During the legal battle, which eventually was won by Carilion, the merging hospitals said a consolidation could generate more than $40 million in operating efficiencies over the first five years of the consolidation.
Instead, the hospitals embarked on an ambitious capital expenditure project worth nearly $60 million (Feb. 10, 1992, p. 58).
The hospitals defended their actions, saying capital expenses would have been much higher if the hospitals hadn't been allowed to merge.
The restructuring program is unrelated to the merger, said Lucas Snipes, a Carilion senior vice president.
"What's going on now is more in response to changes in the marketplace," Snipes said. "We started the merger eight years ago. Managed care was then a concept confined to the West Coast. The real driver is the general changes in the financial picture."

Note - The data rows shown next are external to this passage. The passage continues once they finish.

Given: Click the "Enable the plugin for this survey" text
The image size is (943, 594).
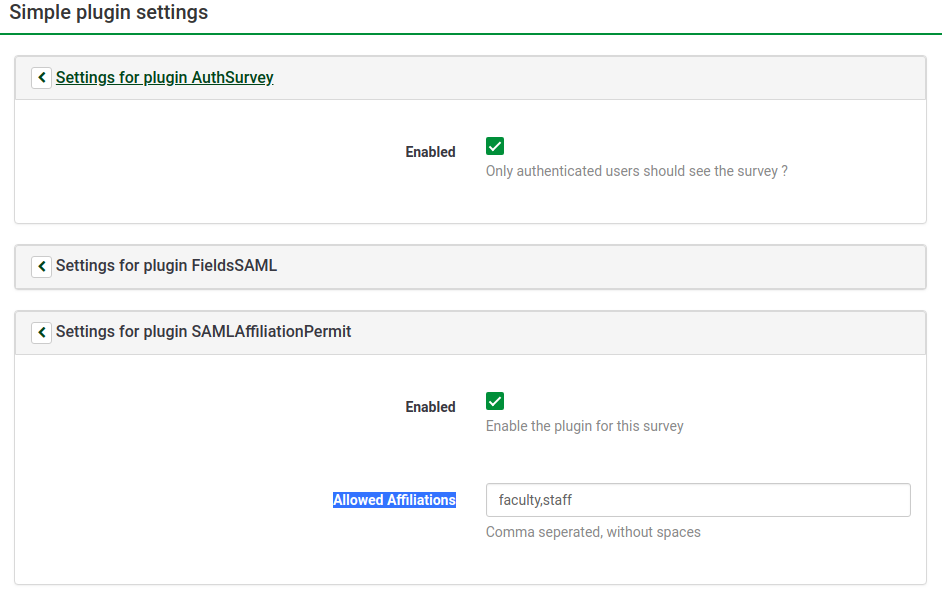Looking at the screenshot, I should [584, 426].
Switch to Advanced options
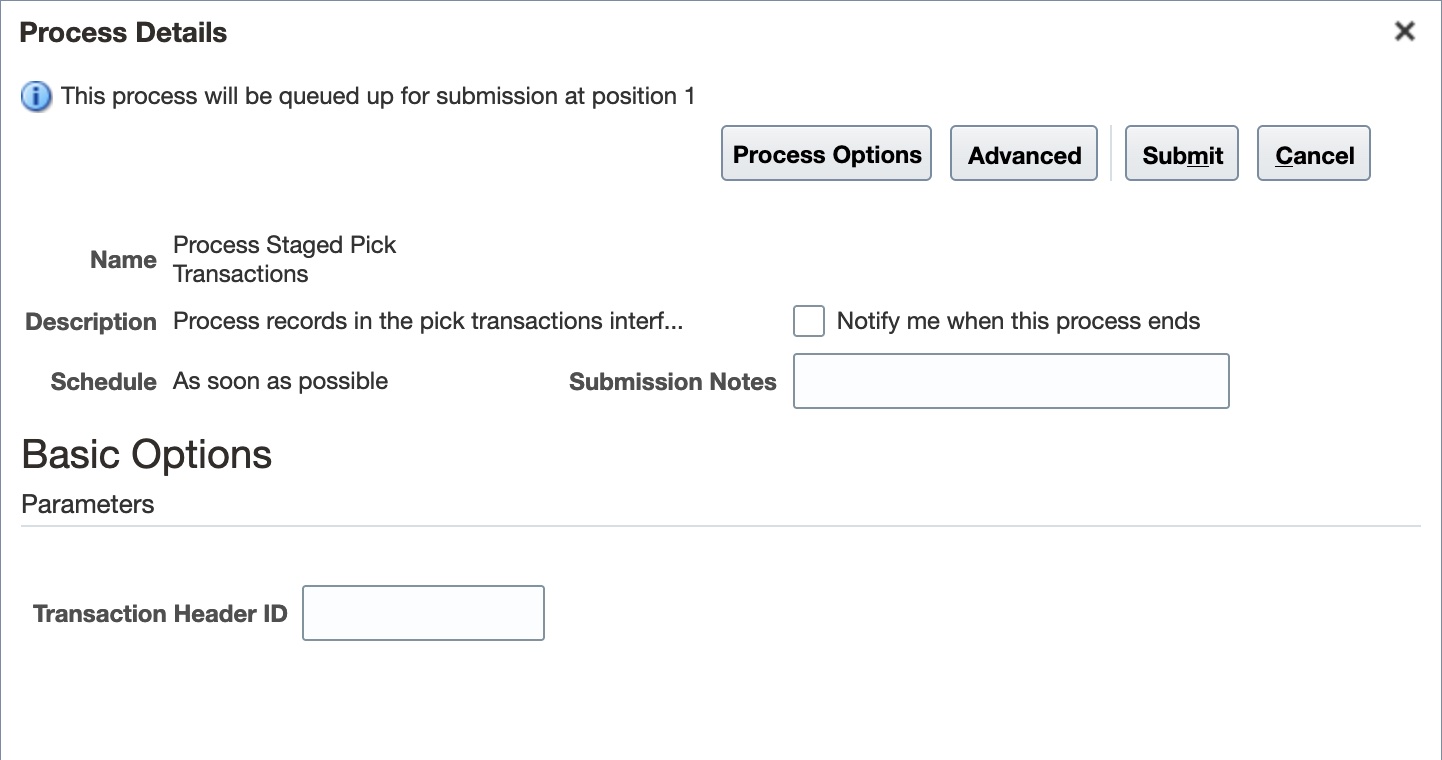Viewport: 1442px width, 760px height. 1024,154
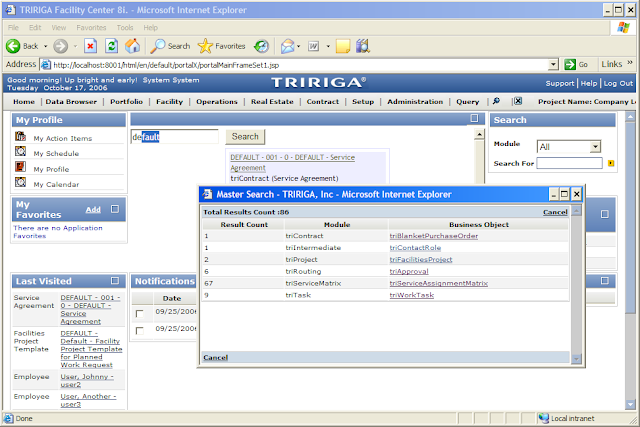Click the My Schedule icon
The width and height of the screenshot is (640, 427).
click(x=20, y=152)
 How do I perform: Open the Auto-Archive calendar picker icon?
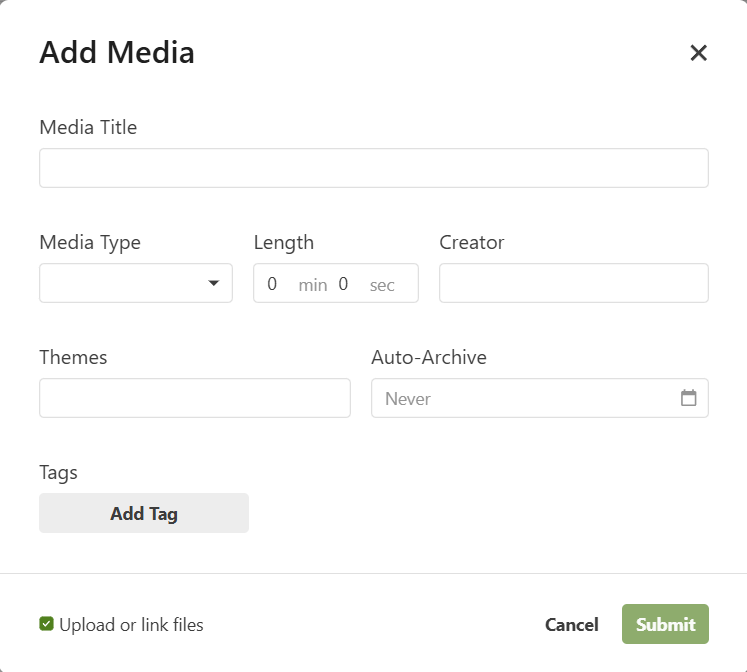688,398
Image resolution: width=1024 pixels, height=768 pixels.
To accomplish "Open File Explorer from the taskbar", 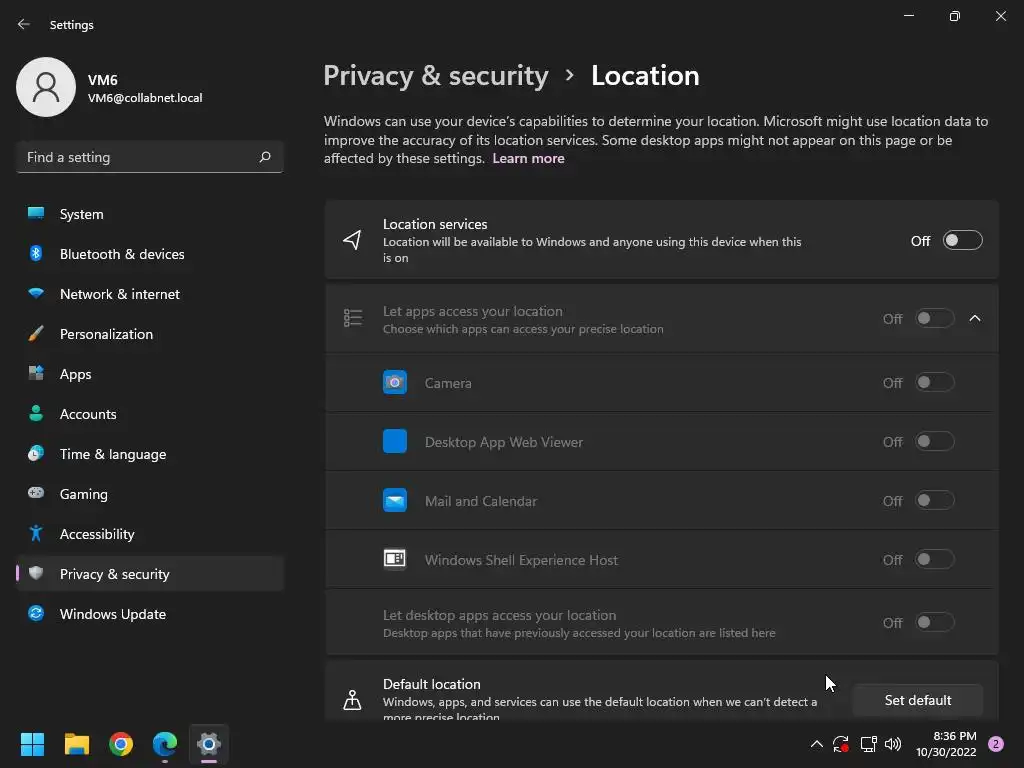I will (x=77, y=744).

Under the latest shakeup, Carilion intends to reduce the number of senior and assistant vice president positions at the system to 40 from 50 by Jan. 1, 1996.
In addition, the system plans to trim 125 middle-management positions from its roster over the next two years.
The cuts will form the second wave of staff reductions that began at the system in July 1994, when 113 full-time-equivalent positions were eliminated from the system's 2,600-FTE work force.
During 1994 the company spent $291.3 million on salaries and benefits.
"We are slowly and appropriately shrinking the number of employees as the number of admissions has shrunk," Snipes said. "This is the beginning of a full-scale operational realignment," moving from a system based on traditional hospital management to one driven by specialists in certain patient services, he said.
The restructuring could help Carilion take more advantage of its strong regional network, according to consultants. The system comprises 13 hospitals, all within 40 to 45 miles of Roanoke.
Carilion owns, leases or sponsors eight of the hospitals and manages five under contract.
The hospitals it manages will not be affected by the organizational changes. One of the owned hospitals, Radford (Va.) Community Hospital, will not be immediately affected.
The 54-year-old Radford is competing with two hospitals owned by Columbia/HCA Healthcare Corp. for state approval to build a replacement hospital in the Radford market (July 24, p. 48).
In the fiscal year ended Sept. 30, 1994, Carilion earned about $21.6 million on total revenues of about $556.7 million, according to the company's 1994 annual report.
A number of factors contributed to Carilion's decision to overhaul its operations, Snipes said.
Like other healthcare providers, the system is facing reductions in Medicare and Medicaid payments, falling inpatient admissions, a growing emphasis on outpatient services and the threat of competition from managed-care providers, he said.